[SUPPLIED RECORDS — start]
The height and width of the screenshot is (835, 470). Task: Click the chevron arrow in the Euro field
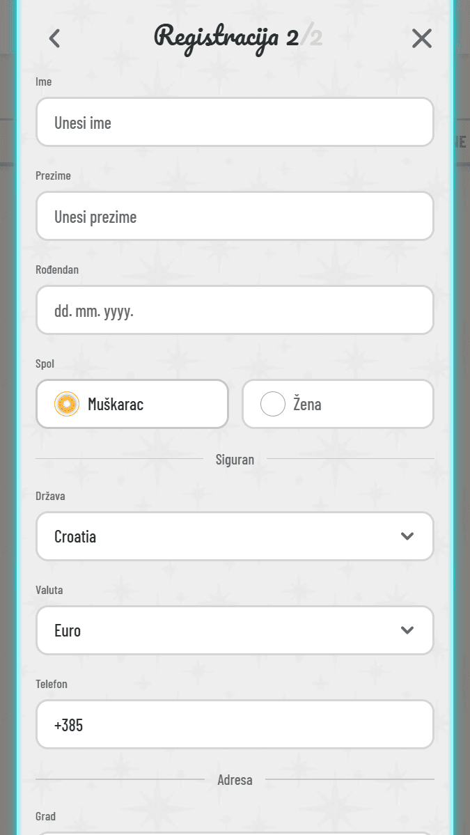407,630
[SUPPLIED RECORDS — finish]
[SUPPLIED RECORDS — start]
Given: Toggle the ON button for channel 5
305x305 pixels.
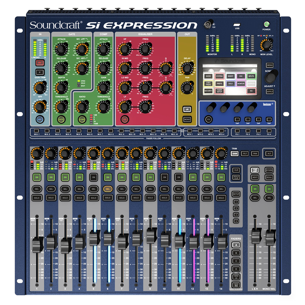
[SUPPLIED RECORDS — finish]
[SUPPLIED RECORDS — start]
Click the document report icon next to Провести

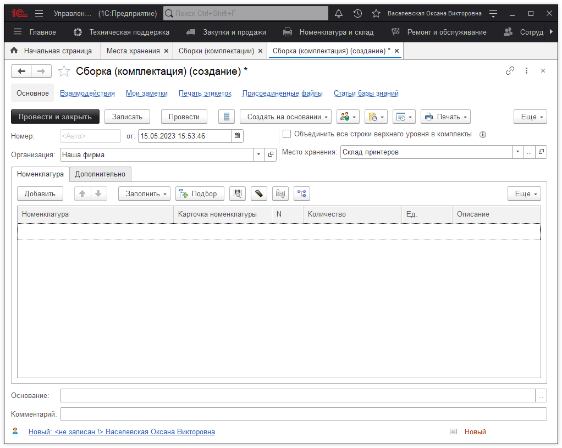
[SUPPLIED RECORDS — finish]
- _GOAL OF THE EXERCISE_
Only the lines from the one containing "Given: Toggle the ON button for channel 5" through the one containing "305x305 pixels." are to be retyped, both boundary lines included, with no other material.

- _SOLUTION FOR THIS PROBLEM_
Given: Toggle the ON button for channel 5
305x305 pixels.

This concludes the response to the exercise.